Copy the data below, substituting "interface agent" for every "GUI agent" and changing nothing else.

========================================

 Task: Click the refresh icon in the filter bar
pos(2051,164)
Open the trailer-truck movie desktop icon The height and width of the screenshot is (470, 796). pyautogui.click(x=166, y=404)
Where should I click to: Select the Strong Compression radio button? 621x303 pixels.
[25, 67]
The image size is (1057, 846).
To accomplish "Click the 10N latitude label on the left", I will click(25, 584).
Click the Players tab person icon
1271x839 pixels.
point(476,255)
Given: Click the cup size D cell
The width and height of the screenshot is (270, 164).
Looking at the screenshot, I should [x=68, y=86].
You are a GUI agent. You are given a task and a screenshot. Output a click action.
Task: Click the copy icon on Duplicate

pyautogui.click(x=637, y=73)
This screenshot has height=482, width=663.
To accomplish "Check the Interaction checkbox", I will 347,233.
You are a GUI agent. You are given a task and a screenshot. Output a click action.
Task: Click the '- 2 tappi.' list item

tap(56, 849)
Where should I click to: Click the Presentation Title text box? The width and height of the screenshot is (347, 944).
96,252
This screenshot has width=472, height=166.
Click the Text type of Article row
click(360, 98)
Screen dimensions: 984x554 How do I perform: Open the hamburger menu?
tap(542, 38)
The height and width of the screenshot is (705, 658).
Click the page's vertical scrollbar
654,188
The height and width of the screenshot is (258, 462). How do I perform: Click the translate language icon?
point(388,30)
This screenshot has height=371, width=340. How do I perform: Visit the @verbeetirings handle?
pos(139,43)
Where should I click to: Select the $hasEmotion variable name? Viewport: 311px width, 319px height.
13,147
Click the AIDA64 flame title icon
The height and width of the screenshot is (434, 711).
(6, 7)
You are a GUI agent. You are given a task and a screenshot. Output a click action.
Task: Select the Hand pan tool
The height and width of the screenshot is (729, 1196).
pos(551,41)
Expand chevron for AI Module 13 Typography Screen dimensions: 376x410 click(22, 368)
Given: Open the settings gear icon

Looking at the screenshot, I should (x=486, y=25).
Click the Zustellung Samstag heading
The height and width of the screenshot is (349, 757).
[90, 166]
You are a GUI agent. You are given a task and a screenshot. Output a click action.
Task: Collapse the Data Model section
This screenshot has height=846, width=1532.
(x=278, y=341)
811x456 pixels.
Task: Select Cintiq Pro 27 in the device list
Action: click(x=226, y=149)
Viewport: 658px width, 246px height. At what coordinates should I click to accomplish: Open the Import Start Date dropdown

========================================

> Answer for this exercise:
 Task: Click the refresh icon in the filter bar
pos(2051,164)
Open the trailer-truck movie desktop icon The height and width of the screenshot is (470, 796). pyautogui.click(x=166, y=404)
Where should I click to: Select the Strong Compression radio button? 621x303 pixels.
[25, 67]
The image size is (1057, 846).
To accomplish "Click the 10N latitude label on the left", I will click(25, 584).
Click the Players tab person icon
1271x839 pixels.
point(476,255)
Given: Click the cup size D cell
The width and height of the screenshot is (270, 164).
Looking at the screenshot, I should [x=68, y=86].
You are a interface agent. You are given a task and a screenshot. Output a click action.
Task: Click the copy icon on Duplicate

pyautogui.click(x=637, y=73)
This screenshot has height=482, width=663.
To accomplish "Check the Interaction checkbox", I will 347,233.
You are a interface agent. You are given a task and a screenshot. Output a click action.
Task: Click the '- 2 tappi.' list item

tap(56, 849)
Where should I click to: Click the Presentation Title text box? The width and height of the screenshot is (347, 944).
96,252
This screenshot has width=472, height=166.
Click the Text type of Article row
click(360, 98)
Screen dimensions: 984x554 How do I perform: Open the hamburger menu?
tap(542, 38)
The height and width of the screenshot is (705, 658).
Click the page's vertical scrollbar
654,188
The height and width of the screenshot is (258, 462). How do I perform: Click the translate language icon?
point(388,30)
This screenshot has height=371, width=340. How do I perform: Visit the @verbeetirings handle?
pos(139,43)
Where should I click to: Select the $hasEmotion variable name? Viewport: 311px width, 319px height.
13,147
Click the AIDA64 flame title icon
The height and width of the screenshot is (434, 711).
(6, 7)
You are a interface agent. You are given a task and a screenshot. Output a click action.
Task: Select the Hand pan tool
The height and width of the screenshot is (729, 1196).
pos(551,41)
Expand chevron for AI Module 13 Typography Screen dimensions: 376x410 click(22, 368)
Given: Open the settings gear icon

Looking at the screenshot, I should (x=486, y=25).
Click the Zustellung Samstag heading
The height and width of the screenshot is (349, 757).
[90, 166]
You are a interface agent. You are given a task and a screenshot. Output a click action.
Task: Collapse the Data Model section
This screenshot has height=846, width=1532.
(x=278, y=341)
811x456 pixels.
Task: Select Cintiq Pro 27 in the device list
Action: click(x=226, y=149)
Viewport: 658px width, 246px height. At what coordinates should I click to accomplish: Open the Import Start Date dropdown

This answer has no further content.